▶ Data records
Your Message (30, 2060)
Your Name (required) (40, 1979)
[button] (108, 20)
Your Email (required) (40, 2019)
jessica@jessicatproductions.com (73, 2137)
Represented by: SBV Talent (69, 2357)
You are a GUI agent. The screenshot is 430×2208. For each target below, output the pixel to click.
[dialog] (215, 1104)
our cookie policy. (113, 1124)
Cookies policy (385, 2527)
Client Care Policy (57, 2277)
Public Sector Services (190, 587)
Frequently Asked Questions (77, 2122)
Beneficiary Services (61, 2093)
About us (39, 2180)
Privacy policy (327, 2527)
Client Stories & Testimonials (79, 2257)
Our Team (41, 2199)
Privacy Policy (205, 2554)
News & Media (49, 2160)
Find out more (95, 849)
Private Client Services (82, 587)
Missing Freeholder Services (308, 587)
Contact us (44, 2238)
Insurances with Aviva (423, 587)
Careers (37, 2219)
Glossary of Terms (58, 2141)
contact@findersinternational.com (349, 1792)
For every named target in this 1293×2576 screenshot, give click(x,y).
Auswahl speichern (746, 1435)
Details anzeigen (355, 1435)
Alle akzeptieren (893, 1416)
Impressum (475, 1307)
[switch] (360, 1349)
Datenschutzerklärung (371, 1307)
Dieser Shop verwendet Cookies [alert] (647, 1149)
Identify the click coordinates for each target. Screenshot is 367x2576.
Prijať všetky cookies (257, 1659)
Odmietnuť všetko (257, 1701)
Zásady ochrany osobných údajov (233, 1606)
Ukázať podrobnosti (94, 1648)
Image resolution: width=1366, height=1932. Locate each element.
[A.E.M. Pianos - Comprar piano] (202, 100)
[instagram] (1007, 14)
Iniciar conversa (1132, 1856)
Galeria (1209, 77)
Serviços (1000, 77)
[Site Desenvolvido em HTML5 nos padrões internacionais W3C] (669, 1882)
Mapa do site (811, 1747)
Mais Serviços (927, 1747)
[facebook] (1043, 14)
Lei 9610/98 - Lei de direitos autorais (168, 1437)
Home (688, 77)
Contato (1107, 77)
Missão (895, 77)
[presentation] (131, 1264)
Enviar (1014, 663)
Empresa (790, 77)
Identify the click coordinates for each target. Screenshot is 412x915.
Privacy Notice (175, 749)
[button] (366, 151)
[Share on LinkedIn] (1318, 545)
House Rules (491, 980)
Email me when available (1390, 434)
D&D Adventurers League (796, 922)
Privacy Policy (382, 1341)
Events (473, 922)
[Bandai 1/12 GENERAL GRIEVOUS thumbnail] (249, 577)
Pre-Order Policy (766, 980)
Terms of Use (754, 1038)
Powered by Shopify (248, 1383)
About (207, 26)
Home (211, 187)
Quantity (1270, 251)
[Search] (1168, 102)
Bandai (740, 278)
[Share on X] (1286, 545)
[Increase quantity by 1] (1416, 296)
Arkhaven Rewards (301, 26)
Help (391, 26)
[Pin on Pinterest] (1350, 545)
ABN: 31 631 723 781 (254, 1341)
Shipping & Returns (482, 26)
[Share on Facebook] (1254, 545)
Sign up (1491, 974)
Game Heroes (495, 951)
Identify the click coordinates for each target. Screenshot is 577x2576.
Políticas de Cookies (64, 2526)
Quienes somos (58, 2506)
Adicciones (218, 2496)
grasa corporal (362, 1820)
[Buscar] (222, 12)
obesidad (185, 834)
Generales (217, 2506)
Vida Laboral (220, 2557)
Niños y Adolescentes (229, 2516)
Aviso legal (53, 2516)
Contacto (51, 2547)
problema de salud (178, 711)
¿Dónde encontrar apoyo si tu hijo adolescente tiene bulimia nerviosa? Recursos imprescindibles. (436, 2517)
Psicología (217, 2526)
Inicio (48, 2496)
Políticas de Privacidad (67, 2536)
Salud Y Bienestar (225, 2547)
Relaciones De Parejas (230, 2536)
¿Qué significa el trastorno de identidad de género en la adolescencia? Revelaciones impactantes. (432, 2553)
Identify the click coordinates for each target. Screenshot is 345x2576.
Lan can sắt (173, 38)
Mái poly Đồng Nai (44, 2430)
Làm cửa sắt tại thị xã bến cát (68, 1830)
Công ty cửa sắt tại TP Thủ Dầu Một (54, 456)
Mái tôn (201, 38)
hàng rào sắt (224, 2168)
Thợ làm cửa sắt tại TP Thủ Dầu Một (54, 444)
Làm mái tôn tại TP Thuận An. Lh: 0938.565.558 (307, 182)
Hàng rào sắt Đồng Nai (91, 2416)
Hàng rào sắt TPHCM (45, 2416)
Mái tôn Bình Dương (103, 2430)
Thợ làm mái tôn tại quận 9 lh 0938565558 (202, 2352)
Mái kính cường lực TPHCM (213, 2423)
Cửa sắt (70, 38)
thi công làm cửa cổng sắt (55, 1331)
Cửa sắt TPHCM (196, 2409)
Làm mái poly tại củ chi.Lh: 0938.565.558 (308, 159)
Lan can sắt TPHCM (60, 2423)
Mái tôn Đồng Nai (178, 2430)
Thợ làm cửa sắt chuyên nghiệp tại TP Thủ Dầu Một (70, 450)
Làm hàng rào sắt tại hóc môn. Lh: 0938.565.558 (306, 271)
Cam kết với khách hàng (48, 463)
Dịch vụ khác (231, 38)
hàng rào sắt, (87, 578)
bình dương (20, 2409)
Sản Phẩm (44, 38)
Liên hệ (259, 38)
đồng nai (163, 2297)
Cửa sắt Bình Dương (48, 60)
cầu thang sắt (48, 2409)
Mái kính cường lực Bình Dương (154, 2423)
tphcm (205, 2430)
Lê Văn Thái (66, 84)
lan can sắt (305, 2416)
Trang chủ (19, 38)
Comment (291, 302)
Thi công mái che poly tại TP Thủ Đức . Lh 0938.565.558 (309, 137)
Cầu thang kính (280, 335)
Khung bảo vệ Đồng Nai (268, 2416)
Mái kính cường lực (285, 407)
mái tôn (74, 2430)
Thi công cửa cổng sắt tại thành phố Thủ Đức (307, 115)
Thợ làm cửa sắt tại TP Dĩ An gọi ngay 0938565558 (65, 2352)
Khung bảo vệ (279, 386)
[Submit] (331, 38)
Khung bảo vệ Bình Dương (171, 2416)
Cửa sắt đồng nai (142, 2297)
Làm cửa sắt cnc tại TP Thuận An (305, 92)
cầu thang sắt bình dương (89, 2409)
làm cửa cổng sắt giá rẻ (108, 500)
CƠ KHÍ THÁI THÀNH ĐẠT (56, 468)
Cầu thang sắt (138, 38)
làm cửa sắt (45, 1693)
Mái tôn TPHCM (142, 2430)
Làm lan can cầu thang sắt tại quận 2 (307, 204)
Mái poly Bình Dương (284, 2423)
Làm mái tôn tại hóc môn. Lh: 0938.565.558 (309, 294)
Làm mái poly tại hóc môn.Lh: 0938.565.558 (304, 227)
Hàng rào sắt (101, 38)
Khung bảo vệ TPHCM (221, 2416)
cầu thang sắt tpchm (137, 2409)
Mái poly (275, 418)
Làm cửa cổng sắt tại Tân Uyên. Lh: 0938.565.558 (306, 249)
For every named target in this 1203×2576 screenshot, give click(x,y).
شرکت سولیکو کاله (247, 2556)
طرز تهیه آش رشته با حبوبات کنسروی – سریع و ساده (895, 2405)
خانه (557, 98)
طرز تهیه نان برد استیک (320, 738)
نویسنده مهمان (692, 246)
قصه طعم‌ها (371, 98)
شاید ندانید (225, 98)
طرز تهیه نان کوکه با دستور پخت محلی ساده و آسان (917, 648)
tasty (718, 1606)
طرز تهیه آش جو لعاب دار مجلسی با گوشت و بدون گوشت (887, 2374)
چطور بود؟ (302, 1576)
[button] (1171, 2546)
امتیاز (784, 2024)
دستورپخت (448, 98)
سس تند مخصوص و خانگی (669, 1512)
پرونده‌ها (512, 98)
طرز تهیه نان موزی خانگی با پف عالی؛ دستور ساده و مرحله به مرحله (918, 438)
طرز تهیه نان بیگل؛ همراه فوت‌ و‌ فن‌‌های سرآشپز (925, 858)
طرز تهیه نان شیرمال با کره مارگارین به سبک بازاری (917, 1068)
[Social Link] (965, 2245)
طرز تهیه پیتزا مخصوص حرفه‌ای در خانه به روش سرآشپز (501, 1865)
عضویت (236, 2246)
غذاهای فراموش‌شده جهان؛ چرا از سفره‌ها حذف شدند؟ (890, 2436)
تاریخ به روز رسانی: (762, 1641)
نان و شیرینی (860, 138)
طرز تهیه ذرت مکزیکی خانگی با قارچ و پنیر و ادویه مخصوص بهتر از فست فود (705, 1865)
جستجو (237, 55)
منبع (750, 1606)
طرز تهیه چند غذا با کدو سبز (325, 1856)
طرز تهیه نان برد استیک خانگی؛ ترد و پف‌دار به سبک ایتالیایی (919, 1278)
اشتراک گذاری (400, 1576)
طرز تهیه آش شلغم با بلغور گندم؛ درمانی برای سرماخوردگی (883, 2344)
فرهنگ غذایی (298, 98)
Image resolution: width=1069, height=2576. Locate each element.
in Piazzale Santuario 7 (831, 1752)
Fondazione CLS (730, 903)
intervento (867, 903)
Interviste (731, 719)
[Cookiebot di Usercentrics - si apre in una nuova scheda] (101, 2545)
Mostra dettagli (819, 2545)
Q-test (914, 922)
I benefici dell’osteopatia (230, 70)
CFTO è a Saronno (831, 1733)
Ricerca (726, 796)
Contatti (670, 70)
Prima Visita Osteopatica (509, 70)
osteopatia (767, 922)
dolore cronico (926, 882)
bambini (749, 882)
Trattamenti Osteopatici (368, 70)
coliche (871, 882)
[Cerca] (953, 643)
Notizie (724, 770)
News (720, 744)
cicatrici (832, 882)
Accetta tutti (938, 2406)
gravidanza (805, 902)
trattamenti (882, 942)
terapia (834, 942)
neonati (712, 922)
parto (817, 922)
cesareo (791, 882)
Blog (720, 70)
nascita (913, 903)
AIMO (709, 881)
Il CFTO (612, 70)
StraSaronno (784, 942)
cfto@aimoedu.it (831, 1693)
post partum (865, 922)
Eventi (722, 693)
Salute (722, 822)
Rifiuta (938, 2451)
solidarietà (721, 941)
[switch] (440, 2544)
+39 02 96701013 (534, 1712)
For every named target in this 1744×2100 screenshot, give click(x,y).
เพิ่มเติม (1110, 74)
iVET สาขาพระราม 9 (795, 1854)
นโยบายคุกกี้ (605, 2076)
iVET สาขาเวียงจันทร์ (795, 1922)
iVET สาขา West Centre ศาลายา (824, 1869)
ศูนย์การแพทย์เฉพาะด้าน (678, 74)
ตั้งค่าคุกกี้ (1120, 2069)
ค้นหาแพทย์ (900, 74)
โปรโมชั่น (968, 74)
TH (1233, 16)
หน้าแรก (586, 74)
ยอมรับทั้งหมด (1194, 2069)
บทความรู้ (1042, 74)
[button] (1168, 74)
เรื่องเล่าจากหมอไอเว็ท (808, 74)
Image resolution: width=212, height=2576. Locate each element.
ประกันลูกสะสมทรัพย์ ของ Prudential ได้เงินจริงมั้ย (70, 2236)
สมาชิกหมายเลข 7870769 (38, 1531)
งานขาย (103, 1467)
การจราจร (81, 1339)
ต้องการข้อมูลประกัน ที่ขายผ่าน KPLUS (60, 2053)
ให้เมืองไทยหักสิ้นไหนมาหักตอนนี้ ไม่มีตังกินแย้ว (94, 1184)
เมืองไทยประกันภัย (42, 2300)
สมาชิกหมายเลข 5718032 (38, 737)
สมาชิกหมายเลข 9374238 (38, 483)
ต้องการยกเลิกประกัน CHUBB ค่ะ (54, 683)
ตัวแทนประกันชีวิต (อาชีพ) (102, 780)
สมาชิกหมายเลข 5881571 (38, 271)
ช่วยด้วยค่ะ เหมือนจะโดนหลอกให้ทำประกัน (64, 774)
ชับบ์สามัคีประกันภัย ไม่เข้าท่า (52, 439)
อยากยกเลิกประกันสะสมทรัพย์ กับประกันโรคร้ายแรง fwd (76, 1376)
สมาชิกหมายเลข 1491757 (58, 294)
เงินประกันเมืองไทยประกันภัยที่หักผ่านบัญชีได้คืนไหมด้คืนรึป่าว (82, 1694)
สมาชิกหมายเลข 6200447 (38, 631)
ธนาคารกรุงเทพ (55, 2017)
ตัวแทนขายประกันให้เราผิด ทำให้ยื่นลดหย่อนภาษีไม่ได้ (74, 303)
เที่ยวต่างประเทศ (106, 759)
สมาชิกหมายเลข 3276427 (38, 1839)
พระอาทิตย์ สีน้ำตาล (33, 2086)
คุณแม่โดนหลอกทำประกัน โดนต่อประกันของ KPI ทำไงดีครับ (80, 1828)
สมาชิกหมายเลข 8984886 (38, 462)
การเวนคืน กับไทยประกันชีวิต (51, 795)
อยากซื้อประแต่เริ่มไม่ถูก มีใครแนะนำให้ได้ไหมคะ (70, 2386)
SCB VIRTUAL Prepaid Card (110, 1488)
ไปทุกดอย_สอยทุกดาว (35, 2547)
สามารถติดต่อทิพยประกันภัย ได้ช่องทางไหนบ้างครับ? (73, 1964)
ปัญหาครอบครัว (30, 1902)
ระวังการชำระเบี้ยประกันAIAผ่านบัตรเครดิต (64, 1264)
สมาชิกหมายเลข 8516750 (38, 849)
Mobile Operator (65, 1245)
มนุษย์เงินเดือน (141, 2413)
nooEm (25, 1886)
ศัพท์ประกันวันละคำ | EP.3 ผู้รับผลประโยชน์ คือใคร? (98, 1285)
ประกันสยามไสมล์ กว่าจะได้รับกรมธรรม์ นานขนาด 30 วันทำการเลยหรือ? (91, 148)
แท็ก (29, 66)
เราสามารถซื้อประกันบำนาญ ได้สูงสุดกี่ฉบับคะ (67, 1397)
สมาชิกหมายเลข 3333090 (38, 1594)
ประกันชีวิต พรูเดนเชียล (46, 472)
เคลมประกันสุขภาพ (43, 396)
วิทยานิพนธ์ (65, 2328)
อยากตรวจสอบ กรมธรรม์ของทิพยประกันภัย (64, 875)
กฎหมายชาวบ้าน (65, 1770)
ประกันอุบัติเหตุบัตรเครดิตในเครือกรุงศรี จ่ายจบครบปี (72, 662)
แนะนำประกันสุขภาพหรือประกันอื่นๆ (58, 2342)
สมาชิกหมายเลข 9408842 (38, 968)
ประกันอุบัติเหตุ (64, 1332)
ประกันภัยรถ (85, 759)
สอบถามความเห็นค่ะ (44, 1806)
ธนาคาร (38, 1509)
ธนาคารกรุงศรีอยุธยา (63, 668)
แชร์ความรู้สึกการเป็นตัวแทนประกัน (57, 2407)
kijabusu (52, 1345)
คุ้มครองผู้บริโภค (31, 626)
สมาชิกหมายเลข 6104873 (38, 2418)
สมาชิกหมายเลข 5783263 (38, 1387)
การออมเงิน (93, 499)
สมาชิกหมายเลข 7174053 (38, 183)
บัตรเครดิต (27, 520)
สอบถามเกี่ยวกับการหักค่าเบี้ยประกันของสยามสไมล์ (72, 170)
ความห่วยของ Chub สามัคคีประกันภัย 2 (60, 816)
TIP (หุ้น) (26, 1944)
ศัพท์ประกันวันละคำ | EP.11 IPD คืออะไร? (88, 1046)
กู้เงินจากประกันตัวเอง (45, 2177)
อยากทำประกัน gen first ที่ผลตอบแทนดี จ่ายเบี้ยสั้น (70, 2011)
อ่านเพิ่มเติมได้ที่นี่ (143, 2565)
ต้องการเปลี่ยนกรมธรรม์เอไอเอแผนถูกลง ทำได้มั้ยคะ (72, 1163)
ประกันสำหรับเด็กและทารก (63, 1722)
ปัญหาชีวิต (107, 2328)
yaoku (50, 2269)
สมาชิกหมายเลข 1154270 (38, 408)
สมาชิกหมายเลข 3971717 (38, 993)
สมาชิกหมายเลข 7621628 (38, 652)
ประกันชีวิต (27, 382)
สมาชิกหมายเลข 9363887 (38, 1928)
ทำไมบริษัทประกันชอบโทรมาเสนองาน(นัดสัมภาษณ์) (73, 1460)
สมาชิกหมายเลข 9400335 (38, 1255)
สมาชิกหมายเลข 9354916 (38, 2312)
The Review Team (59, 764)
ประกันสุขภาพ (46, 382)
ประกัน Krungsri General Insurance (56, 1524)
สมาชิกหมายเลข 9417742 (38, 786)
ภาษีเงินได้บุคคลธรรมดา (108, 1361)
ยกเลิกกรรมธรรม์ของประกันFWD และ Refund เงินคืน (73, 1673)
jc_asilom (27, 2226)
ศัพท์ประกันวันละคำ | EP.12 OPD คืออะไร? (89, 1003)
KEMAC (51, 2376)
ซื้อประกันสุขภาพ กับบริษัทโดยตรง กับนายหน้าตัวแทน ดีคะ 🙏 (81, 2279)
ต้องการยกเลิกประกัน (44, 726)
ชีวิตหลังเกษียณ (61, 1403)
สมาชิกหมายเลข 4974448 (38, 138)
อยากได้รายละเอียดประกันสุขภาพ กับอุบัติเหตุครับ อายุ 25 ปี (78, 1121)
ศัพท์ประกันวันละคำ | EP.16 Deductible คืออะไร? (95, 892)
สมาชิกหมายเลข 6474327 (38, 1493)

▶ Exercise
Every line from the line containing "cesareo (791, 882)" through the line containing "96701013 (534, 1712)" in the records above must be retyped exactly. Leave out the rest.

▶ Output of the exercise
cesareo (791, 882)
Blog (720, 70)
nascita (913, 903)
AIMO (709, 881)
Il CFTO (612, 70)
StraSaronno (784, 942)
cfto@aimoedu.it (831, 1693)
post partum (865, 922)
Eventi (722, 693)
Salute (722, 822)
Rifiuta (938, 2451)
solidarietà (721, 941)
[switch] (440, 2544)
+39 02 96701013 (534, 1712)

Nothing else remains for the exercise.